Question

Preventing EMBOSS transeq from renaming sequences

2

Entering edit mode

9.6 years ago

Eric Normandeau 11k

I'm using the EMBOSS transeq tool to translate the first ORF of 26,000 sequences. Since the tool is pretty slow (takes ~1 minute per short sequence) and to make the process parallel, I split the fasta file into smaller files (down to one sequence per file) and then run transeq on each file.

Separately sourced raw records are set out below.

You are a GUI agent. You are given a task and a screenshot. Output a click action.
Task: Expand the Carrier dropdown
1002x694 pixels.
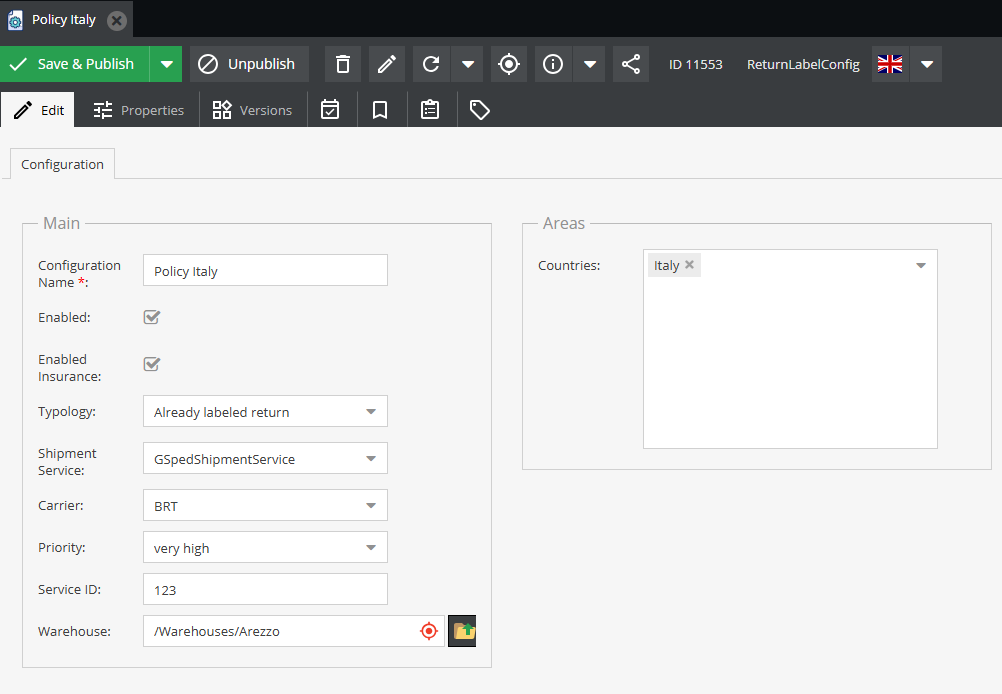[371, 505]
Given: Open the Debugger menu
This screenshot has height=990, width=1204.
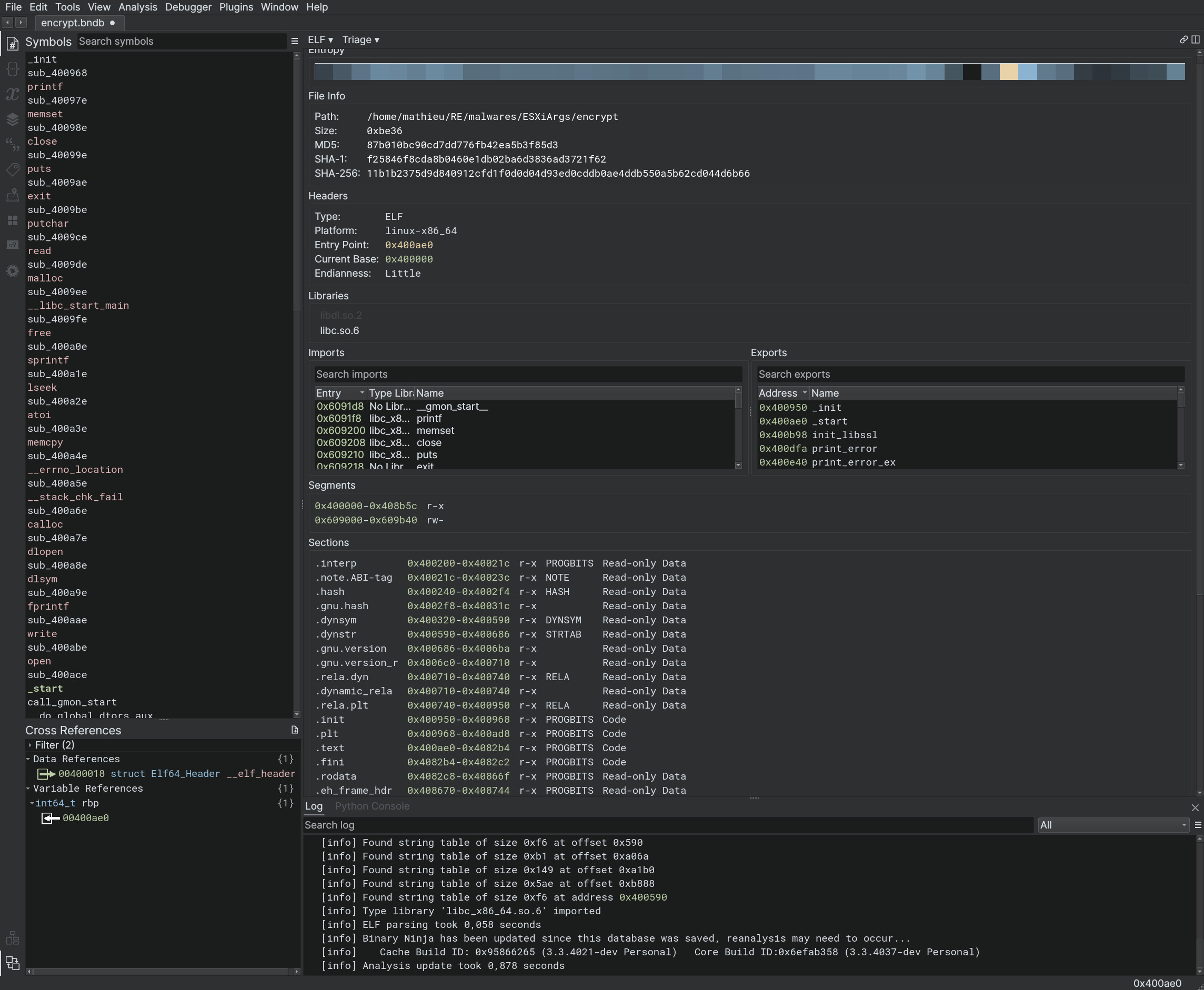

However, the sequences are renamed in the following format: EMBOSS_001_1.

How could I prevent transeq from renaming these sequences?

If nothing else works, I'll create a script that manages the translation of each individual sequences and makes sure to rename it after it has been translated.

emboss translation transeq • 7.5k views

ADD COMMENT • link updated 2.3 years ago by Ram 43k • written 9.6 years ago by Eric Normandeau 11k

0

Entering edit mode

From your code I am guessing that the issue is that you don't want the reading frame suffix (e.g. "_1") to be added to the sequence identifier by EMBOSS transeq?

Assuming that that is the case, it might be worth asking if there is a way to suppress the suffix addition on the EMBOSS mailing lists (see http://emboss.open-bio.org/html/use/ch03s04.html), so the developers can have a look.

ADD REPLY • link updated 2.3 years ago by Ram 43k • written 9.6 years ago by hpmcwill ★ 1.2k

0

Entering edit mode

Sorry, that is not what I am looking for. My sequences have names and those are completely removed and replaced by EMBOSS_001_1. I would like to retain the original names.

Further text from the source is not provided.